RECORDS SHOWN Block Start

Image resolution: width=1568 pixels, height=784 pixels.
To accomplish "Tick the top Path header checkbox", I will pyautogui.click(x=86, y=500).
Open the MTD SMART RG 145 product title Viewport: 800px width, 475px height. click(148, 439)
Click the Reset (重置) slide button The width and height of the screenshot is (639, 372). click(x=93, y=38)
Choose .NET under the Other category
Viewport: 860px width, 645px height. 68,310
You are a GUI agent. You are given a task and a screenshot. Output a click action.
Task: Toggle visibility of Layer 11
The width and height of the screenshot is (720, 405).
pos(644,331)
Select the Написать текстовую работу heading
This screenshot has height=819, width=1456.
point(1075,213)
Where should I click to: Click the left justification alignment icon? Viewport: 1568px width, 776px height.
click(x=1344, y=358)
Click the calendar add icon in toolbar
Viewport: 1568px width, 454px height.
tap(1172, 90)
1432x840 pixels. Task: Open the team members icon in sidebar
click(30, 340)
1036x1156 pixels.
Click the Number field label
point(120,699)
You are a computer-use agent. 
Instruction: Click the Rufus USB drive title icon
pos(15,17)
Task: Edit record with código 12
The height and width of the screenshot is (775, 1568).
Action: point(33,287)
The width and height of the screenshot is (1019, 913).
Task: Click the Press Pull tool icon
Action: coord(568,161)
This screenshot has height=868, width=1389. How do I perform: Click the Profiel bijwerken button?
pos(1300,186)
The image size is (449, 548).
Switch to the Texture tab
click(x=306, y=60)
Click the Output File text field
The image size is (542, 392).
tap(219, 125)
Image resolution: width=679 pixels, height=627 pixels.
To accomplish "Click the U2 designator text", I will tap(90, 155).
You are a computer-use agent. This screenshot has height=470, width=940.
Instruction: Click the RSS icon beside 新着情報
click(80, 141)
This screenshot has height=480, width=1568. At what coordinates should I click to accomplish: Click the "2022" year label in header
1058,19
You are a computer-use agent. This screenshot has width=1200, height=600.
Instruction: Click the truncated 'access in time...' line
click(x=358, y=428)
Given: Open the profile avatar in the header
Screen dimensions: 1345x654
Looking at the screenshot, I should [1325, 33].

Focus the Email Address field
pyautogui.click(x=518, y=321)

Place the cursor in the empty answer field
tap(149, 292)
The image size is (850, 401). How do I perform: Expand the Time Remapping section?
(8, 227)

RECORDS SHOWN Block End

__AIM OF THE EXERCISE__:
Could you reproduce every record exactly as shown above?

__SOLUTION TO THE EXERCISE__:
Image resolution: width=1568 pixels, height=784 pixels.
To accomplish "Tick the top Path header checkbox", I will pyautogui.click(x=86, y=500).
Open the MTD SMART RG 145 product title Viewport: 800px width, 475px height. click(148, 439)
Click the Reset (重置) slide button The width and height of the screenshot is (639, 372). click(x=93, y=38)
Choose .NET under the Other category
Viewport: 860px width, 645px height. 68,310
You are a GUI agent. You are given a task and a screenshot. Output a click action.
Task: Toggle visibility of Layer 11
The width and height of the screenshot is (720, 405).
pos(644,331)
Select the Написать текстовую работу heading
This screenshot has height=819, width=1456.
point(1075,213)
Where should I click to: Click the left justification alignment icon? Viewport: 1568px width, 776px height.
click(x=1344, y=358)
Click the calendar add icon in toolbar
Viewport: 1568px width, 454px height.
tap(1172, 90)
1432x840 pixels. Task: Open the team members icon in sidebar
click(30, 340)
1036x1156 pixels.
Click the Number field label
point(120,699)
You are a computer-use agent. 
Instruction: Click the Rufus USB drive title icon
pos(15,17)
Task: Edit record with código 12
The height and width of the screenshot is (775, 1568).
Action: point(33,287)
The width and height of the screenshot is (1019, 913).
Task: Click the Press Pull tool icon
Action: coord(568,161)
This screenshot has height=868, width=1389. How do I perform: Click the Profiel bijwerken button?
pos(1300,186)
The image size is (449, 548).
Switch to the Texture tab
click(x=306, y=60)
Click the Output File text field
The image size is (542, 392).
tap(219, 125)
Image resolution: width=679 pixels, height=627 pixels.
To accomplish "Click the U2 designator text", I will tap(90, 155).
You are a computer-use agent. This screenshot has height=470, width=940.
Instruction: Click the RSS icon beside 新着情報
click(80, 141)
This screenshot has height=480, width=1568. At what coordinates should I click to accomplish: Click the "2022" year label in header
1058,19
You are a computer-use agent. This screenshot has width=1200, height=600.
Instruction: Click the truncated 'access in time...' line
click(x=358, y=428)
Given: Open the profile avatar in the header
Screen dimensions: 1345x654
Looking at the screenshot, I should [1325, 33].

Focus the Email Address field
pyautogui.click(x=518, y=321)

Place the cursor in the empty answer field
tap(149, 292)
The image size is (850, 401). How do I perform: Expand the Time Remapping section?
(8, 227)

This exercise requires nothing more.